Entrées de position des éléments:
----------------

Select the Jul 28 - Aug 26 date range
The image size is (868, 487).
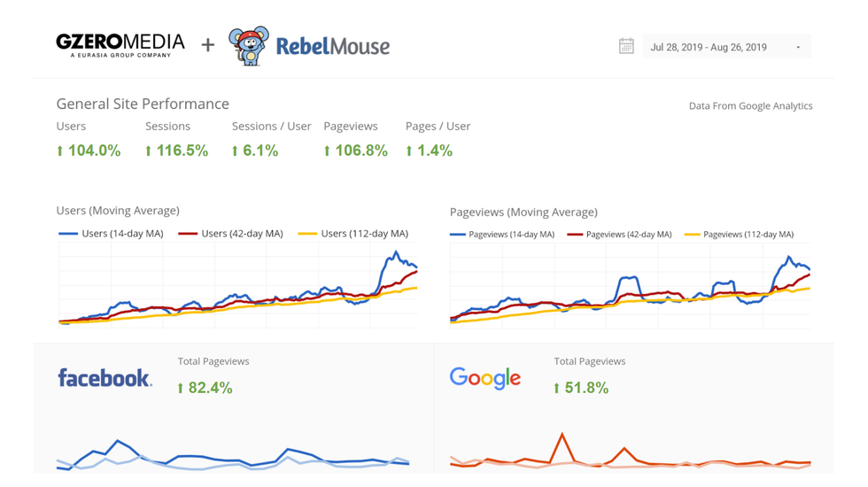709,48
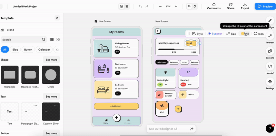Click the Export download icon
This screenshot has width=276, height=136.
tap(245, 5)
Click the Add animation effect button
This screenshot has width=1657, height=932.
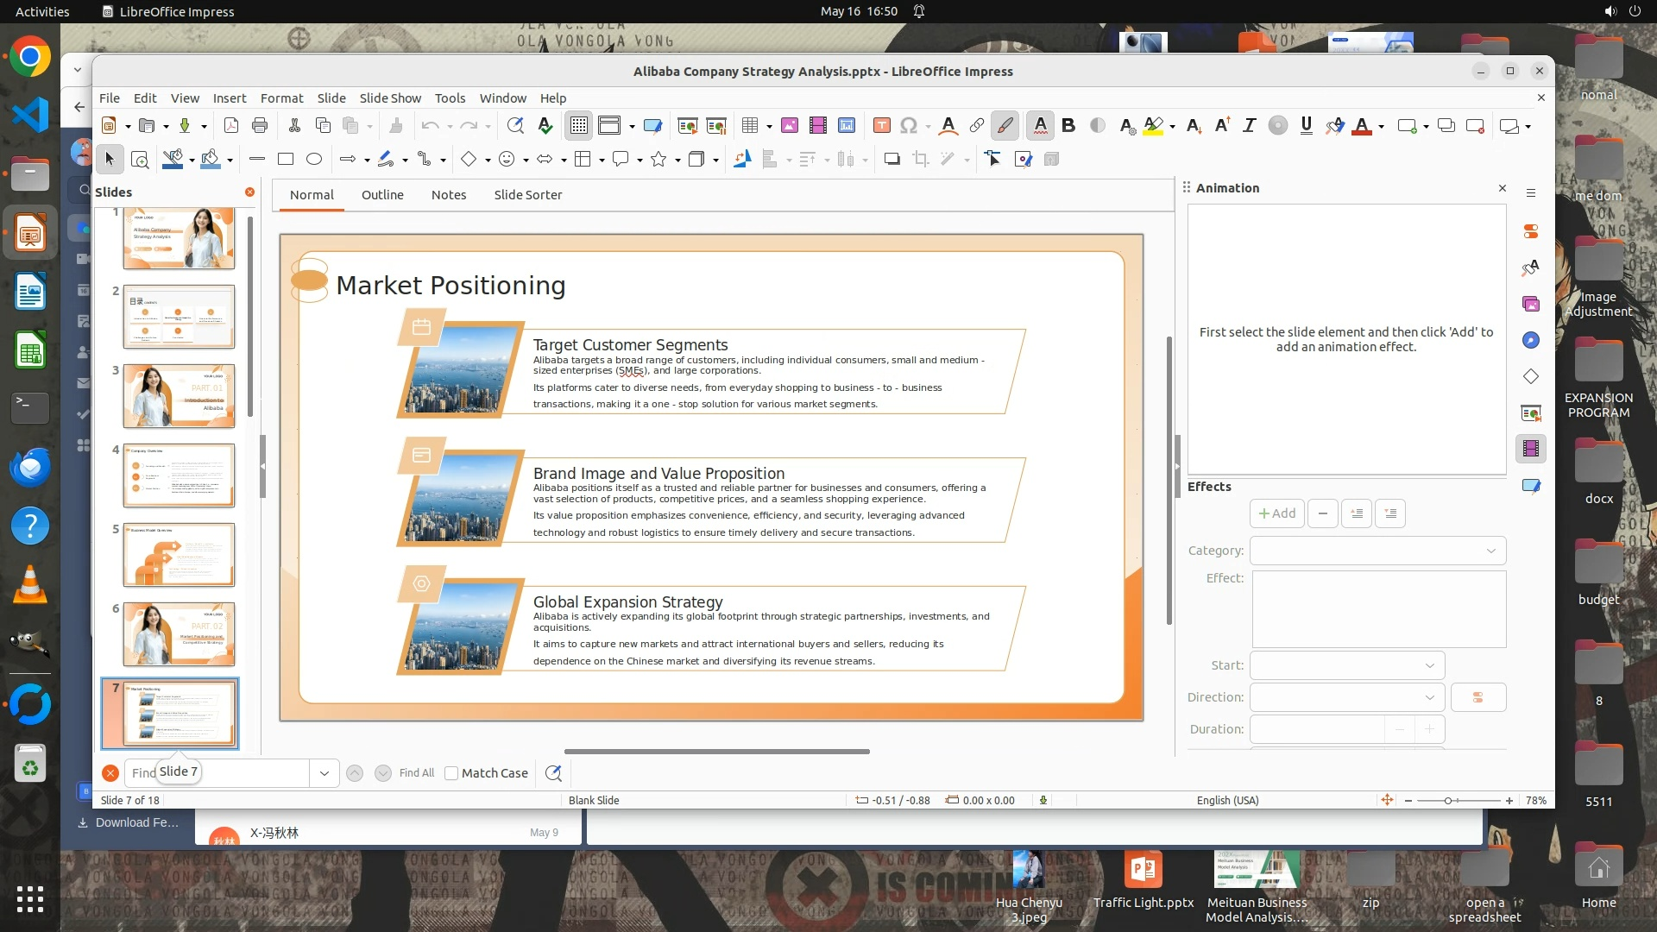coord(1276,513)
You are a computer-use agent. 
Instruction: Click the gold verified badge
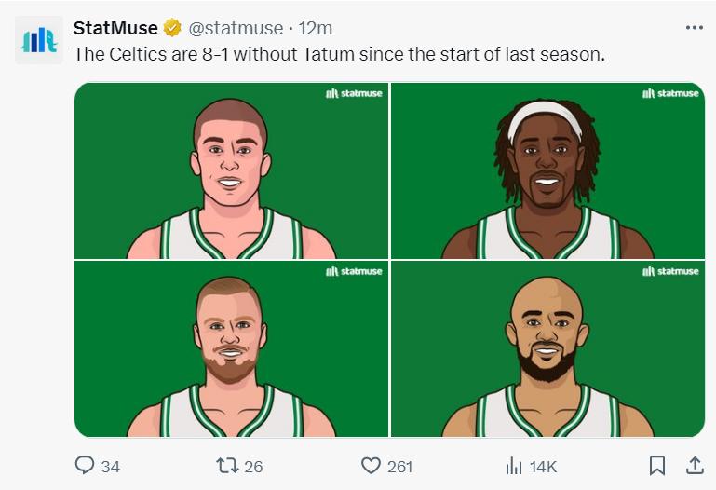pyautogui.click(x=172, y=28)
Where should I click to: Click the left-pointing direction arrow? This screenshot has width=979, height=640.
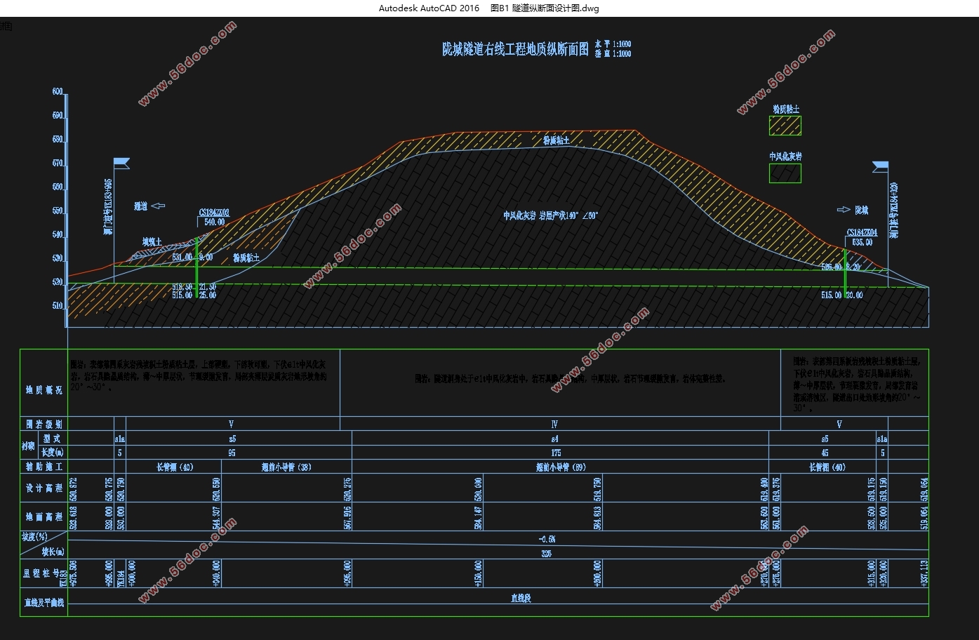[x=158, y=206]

----------------

■ **CONSIGNE DONNÉE**
Compte les lignes des enregistrements qui contiennent la chaîne « width » et donne uniquement ce nombre.

■ **RÉPONSE À LA CONSIGNE**
3